PAGE TEXT:
We've used ChatGPT a fair bit, but mostly for explanations rather than generating papers.
I agree with others that I wouldn't really trust it for NVR, and I'd always double check answers if it's creating questions. Where I think it's useful is when a child gets stuck and the standard explanation just isn't clicking. Sometimes hearing it explained in a different way helps.
One thing I've found quite useful recently is Ace11Plus. After a question it gives an AI explanation of the answer and where the child went wrong, which my child seems to engage with more than me trying to explain it for the third time 😅
I still think books and proper practice papers are the main thing, but AI can definitely be useful alongside them.

WarrenHouse · 05/06/2026 01:33

MyMellowLeader · 05/06/2026 01:30

We've used ChatGPT a fair bit, but mostly for explanations rather than generating papers.
I agree with others that I wouldn't really trust it for NVR, and I'd always double check answers if it's creating questions. Where I think it's useful is when a child gets stuck and the standard explanation just isn't clicking. Sometimes hearing it explained in a different way helps.
One thing I've found quite useful recently is Ace11Plus. After a question it gives an AI explanation of the answer and where the child went wrong, which my child seems to engage with more than me trying to explain it for the third time 😅
I still think books and proper practice papers are the main thing, but AI can definitely be useful alongside them.

plz can you share link?

ToilingAway · 05/06/2026 19:04

Pinkissmart · 04/06/2026 00:26

Omg. Please let this be a joke. You don’t want your son to actually learn anything, just spit out AI prepared answers? Is that how you approach education in general? The learning isn’t important?

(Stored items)

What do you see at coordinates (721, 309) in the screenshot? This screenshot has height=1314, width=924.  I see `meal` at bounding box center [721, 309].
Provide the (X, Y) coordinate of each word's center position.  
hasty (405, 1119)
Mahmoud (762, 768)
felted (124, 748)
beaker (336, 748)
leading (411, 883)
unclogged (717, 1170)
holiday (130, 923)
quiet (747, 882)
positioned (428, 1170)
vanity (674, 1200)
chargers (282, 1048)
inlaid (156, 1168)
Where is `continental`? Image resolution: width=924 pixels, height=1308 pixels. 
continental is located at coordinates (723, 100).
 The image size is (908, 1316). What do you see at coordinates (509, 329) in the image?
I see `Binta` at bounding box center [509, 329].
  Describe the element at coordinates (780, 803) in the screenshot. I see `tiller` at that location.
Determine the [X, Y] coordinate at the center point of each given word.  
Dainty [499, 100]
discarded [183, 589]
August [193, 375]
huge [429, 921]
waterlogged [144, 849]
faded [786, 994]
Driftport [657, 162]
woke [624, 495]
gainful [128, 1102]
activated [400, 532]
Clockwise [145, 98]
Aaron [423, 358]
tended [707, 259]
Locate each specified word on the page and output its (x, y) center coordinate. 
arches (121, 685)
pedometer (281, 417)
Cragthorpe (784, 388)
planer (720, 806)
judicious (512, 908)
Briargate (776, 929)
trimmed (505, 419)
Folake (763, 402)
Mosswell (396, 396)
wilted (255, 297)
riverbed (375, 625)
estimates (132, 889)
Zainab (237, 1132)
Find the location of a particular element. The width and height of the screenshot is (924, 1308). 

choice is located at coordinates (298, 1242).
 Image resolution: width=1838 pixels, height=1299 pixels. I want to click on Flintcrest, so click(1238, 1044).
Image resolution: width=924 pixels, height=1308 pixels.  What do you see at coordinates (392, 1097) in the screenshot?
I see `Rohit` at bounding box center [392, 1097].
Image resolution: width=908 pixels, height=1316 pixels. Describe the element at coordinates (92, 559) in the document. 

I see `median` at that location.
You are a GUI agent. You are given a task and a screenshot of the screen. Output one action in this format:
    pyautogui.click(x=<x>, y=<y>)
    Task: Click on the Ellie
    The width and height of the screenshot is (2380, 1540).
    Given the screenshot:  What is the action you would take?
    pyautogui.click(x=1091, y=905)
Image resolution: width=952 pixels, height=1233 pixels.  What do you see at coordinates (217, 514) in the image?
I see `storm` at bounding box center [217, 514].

WHAT YOU ARE ASKED TO DO:
In the forum thread about using AI for children's practice, why does the poster who mentions Ace11Plus find it useful? Answer in one to three sentences.

OUTPUT:
After a question, Ace11Plus gives an AI explanation of the answer and of where the child went wrong. The poster's child seems to engage with that more than with the parent explaining it for the third time.